-- YOUR INSTRUCTIONS --
Find the line with "Instruction: Open Workflows" in the entries below, then reproduce it and every line after it down to and including the line with "You are a computer-use agent. The image size is (700, 678).", exactly.

-- SUPPLIED ENTRIES --
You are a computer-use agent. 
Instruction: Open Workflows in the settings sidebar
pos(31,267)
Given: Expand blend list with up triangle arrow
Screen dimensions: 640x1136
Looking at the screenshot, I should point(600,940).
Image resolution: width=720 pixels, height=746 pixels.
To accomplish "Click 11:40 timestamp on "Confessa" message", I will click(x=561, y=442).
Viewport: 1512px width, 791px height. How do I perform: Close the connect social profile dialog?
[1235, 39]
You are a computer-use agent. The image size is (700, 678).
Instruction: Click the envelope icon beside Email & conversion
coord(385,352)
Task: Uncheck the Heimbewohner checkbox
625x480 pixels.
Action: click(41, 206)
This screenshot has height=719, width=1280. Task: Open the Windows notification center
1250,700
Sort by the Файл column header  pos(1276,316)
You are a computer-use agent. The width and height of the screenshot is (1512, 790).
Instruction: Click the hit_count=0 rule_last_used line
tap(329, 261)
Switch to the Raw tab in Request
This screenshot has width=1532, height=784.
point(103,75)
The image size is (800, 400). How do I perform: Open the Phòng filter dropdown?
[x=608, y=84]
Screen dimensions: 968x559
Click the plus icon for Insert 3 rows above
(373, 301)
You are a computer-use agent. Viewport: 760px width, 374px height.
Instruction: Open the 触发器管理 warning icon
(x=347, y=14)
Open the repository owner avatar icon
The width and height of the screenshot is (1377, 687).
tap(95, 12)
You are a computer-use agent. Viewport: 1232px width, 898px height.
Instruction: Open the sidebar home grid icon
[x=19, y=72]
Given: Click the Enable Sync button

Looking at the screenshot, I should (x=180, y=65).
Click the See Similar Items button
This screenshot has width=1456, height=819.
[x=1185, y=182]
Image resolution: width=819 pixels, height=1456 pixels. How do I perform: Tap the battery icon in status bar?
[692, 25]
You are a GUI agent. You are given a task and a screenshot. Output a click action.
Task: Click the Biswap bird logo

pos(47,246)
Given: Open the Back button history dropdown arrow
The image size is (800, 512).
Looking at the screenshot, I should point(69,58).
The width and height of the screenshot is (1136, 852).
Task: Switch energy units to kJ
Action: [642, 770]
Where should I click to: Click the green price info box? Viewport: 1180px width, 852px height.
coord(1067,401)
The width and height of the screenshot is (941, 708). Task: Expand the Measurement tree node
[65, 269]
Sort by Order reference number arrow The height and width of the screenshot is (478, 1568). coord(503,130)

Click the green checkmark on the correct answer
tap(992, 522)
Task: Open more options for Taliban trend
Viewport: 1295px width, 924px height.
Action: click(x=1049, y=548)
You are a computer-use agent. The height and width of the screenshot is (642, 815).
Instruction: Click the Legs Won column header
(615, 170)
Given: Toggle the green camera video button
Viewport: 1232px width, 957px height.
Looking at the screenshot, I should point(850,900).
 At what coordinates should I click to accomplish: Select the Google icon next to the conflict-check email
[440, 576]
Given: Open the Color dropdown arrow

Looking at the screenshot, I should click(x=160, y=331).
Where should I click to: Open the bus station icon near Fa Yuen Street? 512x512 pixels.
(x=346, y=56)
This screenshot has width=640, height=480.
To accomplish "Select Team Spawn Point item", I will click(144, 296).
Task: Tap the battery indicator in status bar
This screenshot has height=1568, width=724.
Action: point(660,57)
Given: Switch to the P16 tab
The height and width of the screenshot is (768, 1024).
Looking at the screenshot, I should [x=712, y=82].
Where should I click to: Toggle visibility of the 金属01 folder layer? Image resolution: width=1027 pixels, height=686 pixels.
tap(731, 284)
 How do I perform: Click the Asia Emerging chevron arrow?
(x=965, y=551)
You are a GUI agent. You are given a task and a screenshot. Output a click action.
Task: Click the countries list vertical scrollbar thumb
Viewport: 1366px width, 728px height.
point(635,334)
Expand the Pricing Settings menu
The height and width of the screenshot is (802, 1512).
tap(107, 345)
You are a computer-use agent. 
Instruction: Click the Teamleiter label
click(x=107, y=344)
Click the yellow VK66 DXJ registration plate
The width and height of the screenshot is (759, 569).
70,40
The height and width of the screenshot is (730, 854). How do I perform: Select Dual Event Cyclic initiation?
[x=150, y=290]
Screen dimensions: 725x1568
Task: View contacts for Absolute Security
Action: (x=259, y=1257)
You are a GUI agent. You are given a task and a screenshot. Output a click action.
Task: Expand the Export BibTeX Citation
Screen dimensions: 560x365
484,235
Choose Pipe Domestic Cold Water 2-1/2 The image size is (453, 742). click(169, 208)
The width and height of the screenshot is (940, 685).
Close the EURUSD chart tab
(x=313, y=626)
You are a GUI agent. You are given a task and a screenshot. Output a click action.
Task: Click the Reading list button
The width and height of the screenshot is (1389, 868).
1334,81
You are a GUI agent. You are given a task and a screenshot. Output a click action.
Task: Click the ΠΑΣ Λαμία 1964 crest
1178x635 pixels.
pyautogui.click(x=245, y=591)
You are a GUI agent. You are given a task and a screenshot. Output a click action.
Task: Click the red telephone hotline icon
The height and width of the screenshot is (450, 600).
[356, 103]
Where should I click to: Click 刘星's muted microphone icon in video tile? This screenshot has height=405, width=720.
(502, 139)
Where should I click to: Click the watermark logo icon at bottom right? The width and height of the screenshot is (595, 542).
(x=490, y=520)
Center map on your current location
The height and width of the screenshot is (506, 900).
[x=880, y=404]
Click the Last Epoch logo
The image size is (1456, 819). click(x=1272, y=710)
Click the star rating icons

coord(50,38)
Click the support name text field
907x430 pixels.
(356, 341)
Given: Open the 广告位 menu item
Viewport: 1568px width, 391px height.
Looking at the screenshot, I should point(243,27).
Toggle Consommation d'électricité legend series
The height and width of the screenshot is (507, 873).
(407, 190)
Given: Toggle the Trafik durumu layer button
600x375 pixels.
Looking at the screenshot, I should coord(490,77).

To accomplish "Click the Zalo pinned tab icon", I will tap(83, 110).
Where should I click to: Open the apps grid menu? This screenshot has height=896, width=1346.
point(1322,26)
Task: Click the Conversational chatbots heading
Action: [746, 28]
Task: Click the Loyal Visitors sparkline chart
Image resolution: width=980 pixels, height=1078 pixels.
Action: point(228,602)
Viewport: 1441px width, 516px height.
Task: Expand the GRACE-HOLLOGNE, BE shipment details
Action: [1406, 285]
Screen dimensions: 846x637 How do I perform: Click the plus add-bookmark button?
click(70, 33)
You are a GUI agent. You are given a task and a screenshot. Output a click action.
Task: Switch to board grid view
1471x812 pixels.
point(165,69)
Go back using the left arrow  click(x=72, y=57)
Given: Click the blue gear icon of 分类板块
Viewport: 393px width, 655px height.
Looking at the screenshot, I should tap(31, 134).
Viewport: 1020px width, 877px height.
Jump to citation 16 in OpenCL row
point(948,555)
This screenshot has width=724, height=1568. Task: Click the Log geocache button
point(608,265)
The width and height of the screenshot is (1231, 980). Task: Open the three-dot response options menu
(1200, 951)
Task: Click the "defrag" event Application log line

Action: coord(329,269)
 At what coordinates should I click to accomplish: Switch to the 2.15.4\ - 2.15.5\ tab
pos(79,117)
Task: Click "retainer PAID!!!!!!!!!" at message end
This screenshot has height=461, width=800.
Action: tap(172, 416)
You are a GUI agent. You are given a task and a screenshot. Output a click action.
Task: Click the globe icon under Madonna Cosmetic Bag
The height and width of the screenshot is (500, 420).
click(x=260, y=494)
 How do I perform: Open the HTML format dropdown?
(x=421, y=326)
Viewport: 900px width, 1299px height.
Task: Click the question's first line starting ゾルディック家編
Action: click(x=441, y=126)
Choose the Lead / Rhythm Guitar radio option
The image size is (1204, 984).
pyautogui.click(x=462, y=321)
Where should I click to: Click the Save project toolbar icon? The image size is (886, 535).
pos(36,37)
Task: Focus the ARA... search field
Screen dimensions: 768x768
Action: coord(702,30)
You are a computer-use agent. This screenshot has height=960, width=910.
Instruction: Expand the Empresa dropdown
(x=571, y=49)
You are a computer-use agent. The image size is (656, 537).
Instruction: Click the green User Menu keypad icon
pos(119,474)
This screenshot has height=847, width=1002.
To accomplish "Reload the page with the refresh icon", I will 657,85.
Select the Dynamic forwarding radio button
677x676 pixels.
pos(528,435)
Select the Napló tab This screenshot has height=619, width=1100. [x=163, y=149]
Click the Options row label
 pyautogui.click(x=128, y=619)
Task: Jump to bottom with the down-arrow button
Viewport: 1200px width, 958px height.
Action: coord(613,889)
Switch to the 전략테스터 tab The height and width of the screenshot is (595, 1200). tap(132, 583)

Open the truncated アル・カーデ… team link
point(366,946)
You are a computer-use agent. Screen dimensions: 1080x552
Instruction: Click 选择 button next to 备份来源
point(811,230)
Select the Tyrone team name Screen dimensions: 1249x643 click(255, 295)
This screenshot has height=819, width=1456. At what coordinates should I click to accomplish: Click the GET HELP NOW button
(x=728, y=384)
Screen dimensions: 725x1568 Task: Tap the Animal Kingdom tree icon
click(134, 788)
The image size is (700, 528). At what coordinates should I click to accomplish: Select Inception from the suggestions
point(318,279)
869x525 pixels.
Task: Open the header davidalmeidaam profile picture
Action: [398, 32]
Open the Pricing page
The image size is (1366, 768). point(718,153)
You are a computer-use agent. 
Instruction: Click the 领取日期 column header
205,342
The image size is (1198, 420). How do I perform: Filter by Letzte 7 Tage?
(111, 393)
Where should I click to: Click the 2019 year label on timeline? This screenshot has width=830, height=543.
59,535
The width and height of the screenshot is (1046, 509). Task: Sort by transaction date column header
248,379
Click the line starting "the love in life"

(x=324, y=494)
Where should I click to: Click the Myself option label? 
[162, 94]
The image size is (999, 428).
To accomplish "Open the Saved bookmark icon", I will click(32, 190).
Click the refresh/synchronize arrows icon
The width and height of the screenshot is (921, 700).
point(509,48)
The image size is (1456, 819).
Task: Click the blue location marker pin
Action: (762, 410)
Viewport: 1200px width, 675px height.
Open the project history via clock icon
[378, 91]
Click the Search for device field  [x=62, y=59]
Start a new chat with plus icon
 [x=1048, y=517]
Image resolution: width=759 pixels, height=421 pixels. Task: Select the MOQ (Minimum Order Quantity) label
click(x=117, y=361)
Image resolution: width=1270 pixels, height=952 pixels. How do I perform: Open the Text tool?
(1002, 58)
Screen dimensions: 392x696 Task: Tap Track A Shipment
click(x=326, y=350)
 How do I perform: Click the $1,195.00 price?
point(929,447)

-- EXERCISE RESPONSE --
Instruction: Open Workflows in the settings sidebar
pos(31,267)
Given: Expand blend list with up triangle arrow
Screen dimensions: 640x1136
Looking at the screenshot, I should point(600,940).
Image resolution: width=720 pixels, height=746 pixels.
To accomplish "Click 11:40 timestamp on "Confessa" message", I will click(x=561, y=442).
Viewport: 1512px width, 791px height. How do I perform: Close the connect social profile dialog?
[1235, 39]
You are a computer-use agent. The image size is (700, 678).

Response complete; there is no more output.